The Alicloud extension does not support a specific WorkerConfig. However, it supports additional data volumes (plus encryption) per machine. By default (if not stated otherwise), all the disks are unencrypted. For each data volume, you have to specify a name. It also supports encrypted system disk. However, only Customized image is currently supported to be used as a basic image for encrypted system disk.
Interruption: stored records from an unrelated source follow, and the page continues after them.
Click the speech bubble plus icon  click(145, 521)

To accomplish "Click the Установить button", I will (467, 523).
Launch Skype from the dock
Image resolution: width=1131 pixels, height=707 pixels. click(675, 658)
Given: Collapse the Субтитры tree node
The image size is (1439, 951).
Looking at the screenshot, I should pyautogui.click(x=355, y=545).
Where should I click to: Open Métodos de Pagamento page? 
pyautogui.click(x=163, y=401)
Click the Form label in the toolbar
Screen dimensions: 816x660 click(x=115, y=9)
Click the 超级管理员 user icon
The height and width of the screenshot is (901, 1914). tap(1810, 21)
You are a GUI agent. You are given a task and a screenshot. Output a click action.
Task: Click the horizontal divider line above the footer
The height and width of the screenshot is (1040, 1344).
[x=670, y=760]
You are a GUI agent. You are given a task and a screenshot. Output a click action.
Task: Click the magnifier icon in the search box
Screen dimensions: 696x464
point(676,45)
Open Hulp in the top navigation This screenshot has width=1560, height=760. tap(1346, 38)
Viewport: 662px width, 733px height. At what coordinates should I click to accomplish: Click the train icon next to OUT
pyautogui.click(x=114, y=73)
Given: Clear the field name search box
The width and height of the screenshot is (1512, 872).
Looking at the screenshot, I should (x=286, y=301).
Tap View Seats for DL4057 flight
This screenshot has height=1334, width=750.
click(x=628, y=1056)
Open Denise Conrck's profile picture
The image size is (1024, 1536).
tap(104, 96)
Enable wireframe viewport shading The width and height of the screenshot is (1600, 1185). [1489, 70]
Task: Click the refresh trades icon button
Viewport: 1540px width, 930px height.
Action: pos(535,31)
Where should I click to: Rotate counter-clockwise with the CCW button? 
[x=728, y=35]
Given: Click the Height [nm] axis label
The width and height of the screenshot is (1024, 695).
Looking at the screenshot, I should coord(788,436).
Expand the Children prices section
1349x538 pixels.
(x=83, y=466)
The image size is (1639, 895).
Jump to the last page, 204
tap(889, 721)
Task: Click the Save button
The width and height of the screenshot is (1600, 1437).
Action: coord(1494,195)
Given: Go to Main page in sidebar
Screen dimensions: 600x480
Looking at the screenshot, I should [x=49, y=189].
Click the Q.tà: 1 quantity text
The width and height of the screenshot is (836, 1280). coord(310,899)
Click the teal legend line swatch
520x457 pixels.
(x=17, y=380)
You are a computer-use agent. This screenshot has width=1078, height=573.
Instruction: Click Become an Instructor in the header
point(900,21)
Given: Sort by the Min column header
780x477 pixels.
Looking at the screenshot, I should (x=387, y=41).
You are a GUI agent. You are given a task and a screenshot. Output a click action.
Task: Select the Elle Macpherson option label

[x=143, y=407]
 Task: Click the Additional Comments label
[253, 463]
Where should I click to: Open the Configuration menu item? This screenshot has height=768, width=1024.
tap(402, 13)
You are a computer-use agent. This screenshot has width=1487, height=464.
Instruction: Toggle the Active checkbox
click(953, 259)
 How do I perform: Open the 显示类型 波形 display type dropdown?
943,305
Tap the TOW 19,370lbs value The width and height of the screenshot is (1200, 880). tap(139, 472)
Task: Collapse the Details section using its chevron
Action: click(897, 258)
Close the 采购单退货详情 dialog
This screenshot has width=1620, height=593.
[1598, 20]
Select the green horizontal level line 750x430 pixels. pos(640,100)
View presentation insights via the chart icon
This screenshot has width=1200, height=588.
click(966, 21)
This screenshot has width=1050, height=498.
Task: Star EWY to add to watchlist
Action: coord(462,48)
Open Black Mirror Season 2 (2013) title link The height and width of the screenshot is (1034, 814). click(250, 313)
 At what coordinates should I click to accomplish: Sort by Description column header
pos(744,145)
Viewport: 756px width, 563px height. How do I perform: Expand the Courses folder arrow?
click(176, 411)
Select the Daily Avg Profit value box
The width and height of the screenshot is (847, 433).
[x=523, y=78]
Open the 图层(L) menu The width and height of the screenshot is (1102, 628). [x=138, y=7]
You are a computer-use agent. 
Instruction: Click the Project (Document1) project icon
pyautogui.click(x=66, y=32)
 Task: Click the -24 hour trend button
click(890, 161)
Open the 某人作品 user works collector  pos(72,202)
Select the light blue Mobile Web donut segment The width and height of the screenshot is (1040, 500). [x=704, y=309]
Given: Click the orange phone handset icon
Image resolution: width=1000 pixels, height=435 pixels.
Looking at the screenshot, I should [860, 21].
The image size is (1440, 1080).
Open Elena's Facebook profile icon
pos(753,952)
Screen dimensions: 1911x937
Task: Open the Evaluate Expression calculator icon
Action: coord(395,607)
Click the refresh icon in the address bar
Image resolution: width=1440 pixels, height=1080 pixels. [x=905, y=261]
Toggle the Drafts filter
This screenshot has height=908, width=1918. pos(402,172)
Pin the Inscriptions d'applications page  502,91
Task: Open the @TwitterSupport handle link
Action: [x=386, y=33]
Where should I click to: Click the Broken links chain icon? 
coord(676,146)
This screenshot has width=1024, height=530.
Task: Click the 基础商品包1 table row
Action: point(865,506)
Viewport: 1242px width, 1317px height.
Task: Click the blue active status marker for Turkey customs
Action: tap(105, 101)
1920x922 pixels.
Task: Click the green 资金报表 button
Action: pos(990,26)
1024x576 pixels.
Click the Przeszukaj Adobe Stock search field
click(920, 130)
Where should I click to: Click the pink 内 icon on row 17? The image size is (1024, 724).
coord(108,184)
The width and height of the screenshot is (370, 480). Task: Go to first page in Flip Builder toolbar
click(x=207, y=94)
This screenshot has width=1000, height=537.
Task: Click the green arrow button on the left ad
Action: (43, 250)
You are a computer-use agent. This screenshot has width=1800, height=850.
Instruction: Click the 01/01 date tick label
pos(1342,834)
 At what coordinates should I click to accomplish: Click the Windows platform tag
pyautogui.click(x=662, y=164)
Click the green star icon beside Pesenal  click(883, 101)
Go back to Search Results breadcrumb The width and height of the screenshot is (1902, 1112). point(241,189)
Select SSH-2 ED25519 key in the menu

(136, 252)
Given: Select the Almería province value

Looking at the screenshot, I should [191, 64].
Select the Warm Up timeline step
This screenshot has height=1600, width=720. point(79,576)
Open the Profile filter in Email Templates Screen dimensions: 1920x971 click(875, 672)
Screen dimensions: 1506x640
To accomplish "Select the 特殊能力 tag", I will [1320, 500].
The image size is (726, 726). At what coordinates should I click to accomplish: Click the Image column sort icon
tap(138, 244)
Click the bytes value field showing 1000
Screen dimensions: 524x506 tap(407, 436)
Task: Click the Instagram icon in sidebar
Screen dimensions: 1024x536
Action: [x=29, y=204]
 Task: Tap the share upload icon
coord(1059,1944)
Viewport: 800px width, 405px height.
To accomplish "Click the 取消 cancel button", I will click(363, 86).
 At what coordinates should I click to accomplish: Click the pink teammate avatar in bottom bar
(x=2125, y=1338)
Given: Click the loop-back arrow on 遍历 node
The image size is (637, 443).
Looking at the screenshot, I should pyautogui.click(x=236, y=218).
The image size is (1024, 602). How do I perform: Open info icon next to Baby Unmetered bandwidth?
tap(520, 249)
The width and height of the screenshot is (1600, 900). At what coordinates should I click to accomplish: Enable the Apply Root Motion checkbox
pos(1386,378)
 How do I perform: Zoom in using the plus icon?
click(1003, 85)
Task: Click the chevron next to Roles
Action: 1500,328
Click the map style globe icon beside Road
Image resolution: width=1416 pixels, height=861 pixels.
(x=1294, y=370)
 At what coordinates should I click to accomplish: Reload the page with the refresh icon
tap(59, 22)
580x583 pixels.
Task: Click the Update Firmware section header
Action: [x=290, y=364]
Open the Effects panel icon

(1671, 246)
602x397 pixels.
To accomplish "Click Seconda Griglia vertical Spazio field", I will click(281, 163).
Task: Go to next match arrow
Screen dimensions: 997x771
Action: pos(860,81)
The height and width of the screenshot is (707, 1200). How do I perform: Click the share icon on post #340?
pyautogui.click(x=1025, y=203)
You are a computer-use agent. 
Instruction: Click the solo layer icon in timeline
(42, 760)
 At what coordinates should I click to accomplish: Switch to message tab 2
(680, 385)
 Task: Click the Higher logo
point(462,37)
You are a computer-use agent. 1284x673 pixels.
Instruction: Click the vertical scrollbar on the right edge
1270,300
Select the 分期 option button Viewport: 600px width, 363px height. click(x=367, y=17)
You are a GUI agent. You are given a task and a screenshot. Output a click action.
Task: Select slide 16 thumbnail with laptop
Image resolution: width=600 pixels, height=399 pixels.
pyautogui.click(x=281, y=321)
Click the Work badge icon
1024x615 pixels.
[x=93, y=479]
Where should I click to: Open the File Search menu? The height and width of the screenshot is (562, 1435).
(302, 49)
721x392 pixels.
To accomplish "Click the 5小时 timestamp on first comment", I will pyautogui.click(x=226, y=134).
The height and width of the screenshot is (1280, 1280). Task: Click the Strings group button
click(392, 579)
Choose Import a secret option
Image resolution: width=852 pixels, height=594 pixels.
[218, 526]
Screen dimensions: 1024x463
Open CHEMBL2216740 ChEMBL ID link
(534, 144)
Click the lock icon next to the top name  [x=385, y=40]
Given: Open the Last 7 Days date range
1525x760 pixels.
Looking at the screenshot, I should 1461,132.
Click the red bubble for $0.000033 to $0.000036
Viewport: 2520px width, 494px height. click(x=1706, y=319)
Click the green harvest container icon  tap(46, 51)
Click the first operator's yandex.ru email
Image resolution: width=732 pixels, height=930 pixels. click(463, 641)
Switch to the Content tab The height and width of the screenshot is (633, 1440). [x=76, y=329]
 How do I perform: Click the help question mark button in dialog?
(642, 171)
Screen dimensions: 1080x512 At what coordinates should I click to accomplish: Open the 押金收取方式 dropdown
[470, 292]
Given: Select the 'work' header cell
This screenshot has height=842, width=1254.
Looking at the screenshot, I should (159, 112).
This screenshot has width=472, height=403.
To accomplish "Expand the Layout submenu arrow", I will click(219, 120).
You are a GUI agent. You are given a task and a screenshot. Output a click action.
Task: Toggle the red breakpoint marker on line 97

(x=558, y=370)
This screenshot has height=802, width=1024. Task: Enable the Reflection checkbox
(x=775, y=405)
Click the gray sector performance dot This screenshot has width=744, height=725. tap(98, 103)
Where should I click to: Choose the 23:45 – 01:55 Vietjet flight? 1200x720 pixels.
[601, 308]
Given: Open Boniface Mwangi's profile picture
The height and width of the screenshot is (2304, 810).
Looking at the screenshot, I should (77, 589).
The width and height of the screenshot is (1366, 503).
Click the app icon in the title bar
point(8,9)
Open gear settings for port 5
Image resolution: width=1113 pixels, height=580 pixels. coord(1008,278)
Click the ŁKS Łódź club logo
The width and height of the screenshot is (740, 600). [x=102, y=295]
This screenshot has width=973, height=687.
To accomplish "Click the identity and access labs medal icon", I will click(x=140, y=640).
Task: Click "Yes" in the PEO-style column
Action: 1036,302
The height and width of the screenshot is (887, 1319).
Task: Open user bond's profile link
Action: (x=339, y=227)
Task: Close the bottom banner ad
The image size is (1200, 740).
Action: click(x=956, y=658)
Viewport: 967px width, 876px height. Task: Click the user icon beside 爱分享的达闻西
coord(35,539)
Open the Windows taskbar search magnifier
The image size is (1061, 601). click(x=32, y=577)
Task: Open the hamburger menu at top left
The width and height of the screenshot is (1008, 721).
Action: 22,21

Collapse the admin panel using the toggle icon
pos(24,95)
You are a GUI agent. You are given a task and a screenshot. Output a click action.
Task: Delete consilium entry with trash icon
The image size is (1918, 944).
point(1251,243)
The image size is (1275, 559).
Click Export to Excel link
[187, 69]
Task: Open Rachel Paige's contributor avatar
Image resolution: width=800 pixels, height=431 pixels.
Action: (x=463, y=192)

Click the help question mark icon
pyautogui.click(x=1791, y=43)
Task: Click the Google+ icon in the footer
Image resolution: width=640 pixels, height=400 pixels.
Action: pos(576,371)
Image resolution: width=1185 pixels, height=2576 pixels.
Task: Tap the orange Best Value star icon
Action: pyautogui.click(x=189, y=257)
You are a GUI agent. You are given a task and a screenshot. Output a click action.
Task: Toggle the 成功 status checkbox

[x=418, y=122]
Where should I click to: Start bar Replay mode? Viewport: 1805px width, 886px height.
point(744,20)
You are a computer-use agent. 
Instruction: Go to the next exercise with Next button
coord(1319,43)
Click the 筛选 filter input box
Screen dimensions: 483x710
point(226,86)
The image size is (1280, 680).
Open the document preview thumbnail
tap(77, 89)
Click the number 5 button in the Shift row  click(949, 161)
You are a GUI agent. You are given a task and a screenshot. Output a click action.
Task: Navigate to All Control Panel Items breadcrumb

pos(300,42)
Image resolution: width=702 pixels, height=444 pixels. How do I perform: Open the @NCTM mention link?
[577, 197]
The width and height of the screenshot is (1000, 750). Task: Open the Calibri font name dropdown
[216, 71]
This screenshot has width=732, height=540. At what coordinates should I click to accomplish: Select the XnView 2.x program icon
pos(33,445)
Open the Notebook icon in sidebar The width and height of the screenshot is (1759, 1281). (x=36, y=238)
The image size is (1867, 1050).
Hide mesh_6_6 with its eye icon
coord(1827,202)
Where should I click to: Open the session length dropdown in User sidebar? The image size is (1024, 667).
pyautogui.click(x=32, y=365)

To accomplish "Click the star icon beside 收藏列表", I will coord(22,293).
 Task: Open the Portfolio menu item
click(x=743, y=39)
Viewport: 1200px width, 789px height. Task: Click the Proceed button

Please be noted that the change of system disk encryption flag will cause reconciliation of a shoot, and it will result in nodes rolling update within the worker group.

The following YAML is a snippet of a Shoot resource:

spec:
  provider:
    workers:
    - name: cpu-worker
      ...
      volume:
        type: cloud_efficiency
        size: 20Gi
        encrypted: true
      dataVolumes:
      - name: kubelet-dir
        type: cloud_efficiency
        size: 25Gi
        encrypted: true

Example Shoot manifest (one availability zone)

Please find below an example Shoot manifest for one availability zone:

apiVersion: core.gardener.cloud/v1alpha1
kind: Shoot
metadata:
  name: johndoe-alicloud
  namespace: garden-dev
spec:
  cloudProfileName: alicloud
  region: eu-central-1
  secretBindingName: core-alicloud
  provider:
    type: alicloud
    infrastructureConfig:
      apiVersion: alicloud.provider.extensions.gardener.cloud/v1alpha1
      kind: InfrastructureConfig
      networks:
        vpc:
          cidr: 10.250.0.0/16
        zones:
        - name: eu-central-1a
          workers: 10.250.0.0/19
    controlPlaneConfig:
      apiVersion: alicloud.provider.extensions.gardener.cloud/v1alpha1
      kind: ControlPlaneConfig
    workers:
    - name: worker-xoluy
      machine:
        type: ecs.sn2ne.large
      minimum: 2
      maximum: 2
      volume:
        size: 50Gi
        type: cloud_efficiency
      zones:
      - eu-central-1a
  networking:
    nodes: 10.250.0.0/16
    type: calico
  kubernetes:
    version: 1.16.1
  maintenance:
    autoUpdate:
      kubernetesVersion: true
      machineImageVersion: true
  addons:
    kubernetes-dashboard:
      enabled: true
    nginx-ingress:
      enabled: true

Example Shoot manifest (two availability zones)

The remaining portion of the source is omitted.